Regarding “Pray For The President? A Divine Dilemma” (Editor’s column, Jan. 13), the text for the prayer in widespread use throughout the diaspora, “Hanoten teshu’a,” first appears in print in Spain and is directed for the welfare of King Ferdinand II. While the outcome in that case was disastrous, Jewish wisdom nevertheless taught that remaining loyal citizens even under the most despotic rulers was still the best road for long-term survival.
The great Yemenite Rabbi Yosef Kafah discovered that whoever wrote the text of the prayer did so with great subtlety and included subversive allusions. For example, the opening line reads, “He who gives deliverance unto kings and dominion unto princes, whose kingdom is an everlasting kingdom, who delivers his servant David from the destructive sword.” This is a quote from Psalms 144:10. But the next verse is a desperate plea for help from the grip of a deceitful enemy, “Rescue me, save me from the hands of foreigners, whose mouths speak lies, and whose oaths are false.” Even the call to God confirms that only His kingdom is everlasting, the rest are temporary.

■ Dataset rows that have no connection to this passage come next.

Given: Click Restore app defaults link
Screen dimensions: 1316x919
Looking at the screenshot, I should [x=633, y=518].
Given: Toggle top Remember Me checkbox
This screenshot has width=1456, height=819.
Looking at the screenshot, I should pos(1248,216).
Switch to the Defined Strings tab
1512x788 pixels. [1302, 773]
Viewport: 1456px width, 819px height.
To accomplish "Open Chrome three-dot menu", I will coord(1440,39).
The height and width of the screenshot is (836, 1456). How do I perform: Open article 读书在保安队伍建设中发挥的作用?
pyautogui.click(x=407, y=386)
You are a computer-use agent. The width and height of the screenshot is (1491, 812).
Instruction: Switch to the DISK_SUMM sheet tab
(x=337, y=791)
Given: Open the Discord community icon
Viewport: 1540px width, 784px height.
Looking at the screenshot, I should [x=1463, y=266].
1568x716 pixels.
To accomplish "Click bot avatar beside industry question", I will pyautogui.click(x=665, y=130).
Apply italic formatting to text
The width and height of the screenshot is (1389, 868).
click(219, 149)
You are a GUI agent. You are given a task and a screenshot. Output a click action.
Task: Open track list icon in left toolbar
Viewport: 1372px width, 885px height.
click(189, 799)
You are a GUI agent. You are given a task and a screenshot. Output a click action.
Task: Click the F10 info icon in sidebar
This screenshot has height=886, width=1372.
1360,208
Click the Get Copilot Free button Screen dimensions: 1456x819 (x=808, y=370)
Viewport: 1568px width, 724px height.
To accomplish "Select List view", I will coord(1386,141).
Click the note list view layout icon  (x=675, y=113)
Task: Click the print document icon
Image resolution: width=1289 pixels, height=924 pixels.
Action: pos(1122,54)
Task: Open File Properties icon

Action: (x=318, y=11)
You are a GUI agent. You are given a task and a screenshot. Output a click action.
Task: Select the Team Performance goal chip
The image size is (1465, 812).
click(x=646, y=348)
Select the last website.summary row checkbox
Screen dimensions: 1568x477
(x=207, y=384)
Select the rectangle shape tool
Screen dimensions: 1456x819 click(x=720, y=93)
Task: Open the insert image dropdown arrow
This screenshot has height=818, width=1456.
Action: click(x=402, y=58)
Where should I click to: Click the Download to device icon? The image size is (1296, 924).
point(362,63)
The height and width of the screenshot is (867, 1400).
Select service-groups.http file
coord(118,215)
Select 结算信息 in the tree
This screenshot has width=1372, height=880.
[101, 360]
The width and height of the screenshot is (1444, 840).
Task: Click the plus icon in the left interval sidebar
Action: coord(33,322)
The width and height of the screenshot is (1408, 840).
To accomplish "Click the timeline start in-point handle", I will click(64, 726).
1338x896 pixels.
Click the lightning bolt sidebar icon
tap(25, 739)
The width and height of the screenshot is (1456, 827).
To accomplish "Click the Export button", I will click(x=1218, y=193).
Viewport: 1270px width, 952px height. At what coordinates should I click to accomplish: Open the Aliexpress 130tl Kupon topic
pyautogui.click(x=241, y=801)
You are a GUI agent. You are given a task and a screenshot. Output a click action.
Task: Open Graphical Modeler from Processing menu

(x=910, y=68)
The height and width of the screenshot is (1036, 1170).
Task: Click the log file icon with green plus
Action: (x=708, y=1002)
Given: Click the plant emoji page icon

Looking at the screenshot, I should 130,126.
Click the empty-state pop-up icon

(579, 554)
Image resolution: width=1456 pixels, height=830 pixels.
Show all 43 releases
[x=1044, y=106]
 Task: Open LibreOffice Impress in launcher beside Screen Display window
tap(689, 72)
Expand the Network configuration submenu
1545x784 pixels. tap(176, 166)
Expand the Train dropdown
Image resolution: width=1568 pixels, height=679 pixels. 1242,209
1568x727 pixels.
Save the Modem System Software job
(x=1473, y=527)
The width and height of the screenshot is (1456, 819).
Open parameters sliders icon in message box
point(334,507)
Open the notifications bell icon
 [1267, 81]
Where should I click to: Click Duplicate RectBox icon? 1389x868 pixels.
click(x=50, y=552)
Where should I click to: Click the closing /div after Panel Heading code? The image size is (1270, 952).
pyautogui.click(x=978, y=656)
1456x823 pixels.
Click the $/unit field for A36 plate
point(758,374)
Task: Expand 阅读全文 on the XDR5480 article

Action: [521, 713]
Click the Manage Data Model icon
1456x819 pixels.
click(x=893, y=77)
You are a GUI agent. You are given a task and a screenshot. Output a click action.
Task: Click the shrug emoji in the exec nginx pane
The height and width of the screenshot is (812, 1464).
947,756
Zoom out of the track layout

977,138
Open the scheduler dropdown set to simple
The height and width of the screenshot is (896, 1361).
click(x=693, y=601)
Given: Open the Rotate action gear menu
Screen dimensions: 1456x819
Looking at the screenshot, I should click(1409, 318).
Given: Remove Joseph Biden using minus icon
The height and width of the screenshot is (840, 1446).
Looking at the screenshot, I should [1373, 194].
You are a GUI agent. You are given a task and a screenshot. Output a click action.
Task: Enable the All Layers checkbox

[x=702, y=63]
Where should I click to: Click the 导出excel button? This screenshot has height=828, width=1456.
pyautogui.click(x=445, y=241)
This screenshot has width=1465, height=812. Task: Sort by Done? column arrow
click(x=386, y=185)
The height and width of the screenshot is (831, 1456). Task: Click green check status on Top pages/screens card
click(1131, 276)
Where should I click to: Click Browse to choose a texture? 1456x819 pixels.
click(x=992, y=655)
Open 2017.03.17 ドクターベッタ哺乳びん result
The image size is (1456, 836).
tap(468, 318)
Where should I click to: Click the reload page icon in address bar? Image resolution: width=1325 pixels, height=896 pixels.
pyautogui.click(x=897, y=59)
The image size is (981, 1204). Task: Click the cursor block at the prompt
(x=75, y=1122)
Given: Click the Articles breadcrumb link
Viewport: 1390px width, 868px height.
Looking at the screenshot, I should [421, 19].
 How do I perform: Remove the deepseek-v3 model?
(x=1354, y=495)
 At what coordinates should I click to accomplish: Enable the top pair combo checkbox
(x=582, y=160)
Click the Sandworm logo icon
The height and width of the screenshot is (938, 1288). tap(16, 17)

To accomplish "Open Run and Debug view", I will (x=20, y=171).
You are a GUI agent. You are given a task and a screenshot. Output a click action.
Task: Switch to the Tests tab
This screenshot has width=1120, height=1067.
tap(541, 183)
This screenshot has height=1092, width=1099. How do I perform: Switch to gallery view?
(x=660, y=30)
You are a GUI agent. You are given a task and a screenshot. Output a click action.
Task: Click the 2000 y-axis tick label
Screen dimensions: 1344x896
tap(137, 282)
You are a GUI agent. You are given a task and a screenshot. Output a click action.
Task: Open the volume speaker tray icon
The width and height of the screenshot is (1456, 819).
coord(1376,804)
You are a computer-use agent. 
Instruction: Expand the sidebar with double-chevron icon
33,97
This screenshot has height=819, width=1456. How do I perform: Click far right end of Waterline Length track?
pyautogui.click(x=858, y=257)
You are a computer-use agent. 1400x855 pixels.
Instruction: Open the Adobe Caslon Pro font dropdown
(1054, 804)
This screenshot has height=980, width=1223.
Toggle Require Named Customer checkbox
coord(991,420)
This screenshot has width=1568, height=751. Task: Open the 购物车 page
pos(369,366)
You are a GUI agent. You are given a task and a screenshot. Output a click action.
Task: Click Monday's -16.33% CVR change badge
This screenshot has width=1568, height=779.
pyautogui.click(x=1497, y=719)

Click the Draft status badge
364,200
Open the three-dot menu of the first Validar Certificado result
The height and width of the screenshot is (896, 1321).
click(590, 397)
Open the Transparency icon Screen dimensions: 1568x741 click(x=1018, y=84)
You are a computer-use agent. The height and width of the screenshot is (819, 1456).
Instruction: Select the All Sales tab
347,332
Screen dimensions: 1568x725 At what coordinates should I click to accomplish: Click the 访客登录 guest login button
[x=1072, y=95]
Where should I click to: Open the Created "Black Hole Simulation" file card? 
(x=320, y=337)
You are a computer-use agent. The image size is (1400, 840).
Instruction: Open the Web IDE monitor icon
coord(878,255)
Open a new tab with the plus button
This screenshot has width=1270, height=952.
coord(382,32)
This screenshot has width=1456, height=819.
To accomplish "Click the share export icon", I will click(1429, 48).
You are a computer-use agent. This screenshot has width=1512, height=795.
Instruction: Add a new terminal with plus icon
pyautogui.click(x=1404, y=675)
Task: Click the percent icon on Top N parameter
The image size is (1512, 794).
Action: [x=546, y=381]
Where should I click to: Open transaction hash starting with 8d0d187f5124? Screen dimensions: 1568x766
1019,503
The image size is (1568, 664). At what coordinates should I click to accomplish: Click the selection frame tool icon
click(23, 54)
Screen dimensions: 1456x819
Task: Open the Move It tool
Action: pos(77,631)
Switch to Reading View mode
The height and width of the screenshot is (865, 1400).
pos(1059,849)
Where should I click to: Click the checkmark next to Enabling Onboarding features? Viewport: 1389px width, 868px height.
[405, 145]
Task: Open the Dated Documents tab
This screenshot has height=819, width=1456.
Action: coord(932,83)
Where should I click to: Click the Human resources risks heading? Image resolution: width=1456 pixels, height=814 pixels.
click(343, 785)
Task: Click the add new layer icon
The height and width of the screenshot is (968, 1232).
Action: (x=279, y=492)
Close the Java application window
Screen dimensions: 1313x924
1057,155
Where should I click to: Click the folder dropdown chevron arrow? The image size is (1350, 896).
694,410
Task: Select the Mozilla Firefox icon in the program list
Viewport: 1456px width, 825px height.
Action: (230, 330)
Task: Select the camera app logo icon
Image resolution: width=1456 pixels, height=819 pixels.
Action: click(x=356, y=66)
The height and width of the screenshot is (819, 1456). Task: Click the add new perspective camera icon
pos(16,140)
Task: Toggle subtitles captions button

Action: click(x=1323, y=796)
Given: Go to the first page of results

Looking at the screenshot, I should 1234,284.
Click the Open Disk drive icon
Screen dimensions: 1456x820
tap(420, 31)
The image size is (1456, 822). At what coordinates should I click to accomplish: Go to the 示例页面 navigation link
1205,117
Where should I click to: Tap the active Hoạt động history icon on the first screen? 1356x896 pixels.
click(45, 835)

The next line, “Who makes a way in the sea and a path in the mighty waters,” derives from Isaiah 43:16. The next verse there continues to describe the destruction of the Egyptian forces. Indeed, there is little reason to reference God’s might over the waters in the context of this prayer, if not for the continuation of retribution against oppressors.
In sum, this prayer for the leader’s well-being also contains between the lines a hope for the destruction of evil and a hope for the Jews to leave exile and return to Zion.